* **Work task 1**:
Summarize the opinion excerpt in two sentences.
* **Work task 2**:
List every case, statute, and rule that the opinion excerpt cites by name.

Respondent-father is correct in his assertion that "post-petition evidence generally is not admissible during an adjudicatory hearing for abuse, neglect, or dependency." In re V.B. , 239 N.C. App. 340, 344, 768 S.E.2d 867, 869 (2015). "This is because the purpose of an adjudicatory hearing is to determine only 'the existence or nonexistence of any of the conditions alleged in a petition.' " Id. at 344, 768 S.E.2d at 869-70 (quoting N.C. Gen. Stat. § 7B-802 (2015) ). Respondent-father, however, did not object to the introduction of this evidence at the hearing. Therefore, he has failed to preserve this issue for appeal. See N.C.R. App. P. 10(a)(1) ("In order to preserve an issue for appellate review, a party must have presented to the trial court a timely request, objection, or motion, stating the specific grounds for the ruling the party desired the court to make...."); In re A.S. , 190 N.C. App. 679, 689, 661 S.E.2d 313, 319 (2008) (where neither parent objected to reports introduced at trial, the parents' challenges to evidence derived from the reports were not preserved for appellate review), aff'd per curiam , 363 N.C. 254, 675 S.E.2d 361, reh'g denied , 363 N.C. 381, 678 S.E.2d 231 (2009). Therefore, we decline to strike this finding of fact from the adjudication order.

Extracted data entries
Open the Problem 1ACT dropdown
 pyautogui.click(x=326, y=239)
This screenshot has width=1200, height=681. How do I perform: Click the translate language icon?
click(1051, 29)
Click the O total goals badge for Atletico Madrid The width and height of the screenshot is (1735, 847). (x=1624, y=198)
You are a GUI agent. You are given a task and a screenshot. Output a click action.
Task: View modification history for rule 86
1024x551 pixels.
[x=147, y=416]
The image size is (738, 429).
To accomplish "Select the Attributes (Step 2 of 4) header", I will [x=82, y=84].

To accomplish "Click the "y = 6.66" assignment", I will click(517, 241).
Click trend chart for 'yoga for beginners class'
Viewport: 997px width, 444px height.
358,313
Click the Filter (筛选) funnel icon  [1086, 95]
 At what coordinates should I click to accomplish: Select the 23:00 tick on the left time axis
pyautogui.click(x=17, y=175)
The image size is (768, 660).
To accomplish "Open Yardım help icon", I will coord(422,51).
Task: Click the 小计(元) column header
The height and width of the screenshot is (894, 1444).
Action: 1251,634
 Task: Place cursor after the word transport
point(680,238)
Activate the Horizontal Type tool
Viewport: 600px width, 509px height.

* **Exercise solution 1**:
Respondent-father correctly asserts that post-petition evidence is generally not admissible at an adjudicatory hearing for abuse, neglect, or dependency, because such a hearing determines only whether the conditions alleged in the petition exist. Because he did not object to this evidence at the hearing, he failed to preserve the issue for appeal, so the court declines to strike the finding of fact from the adjudication order.

* **Exercise solution 2**:
- In re V.B., 239 N.C. App. 340 (2015)
- N.C. Gen. Stat. § 7B-802 (2015)
- N.C.R. App. P. 10(a)(1)
- In re A.S., 190 N.C. App. 679 (2008)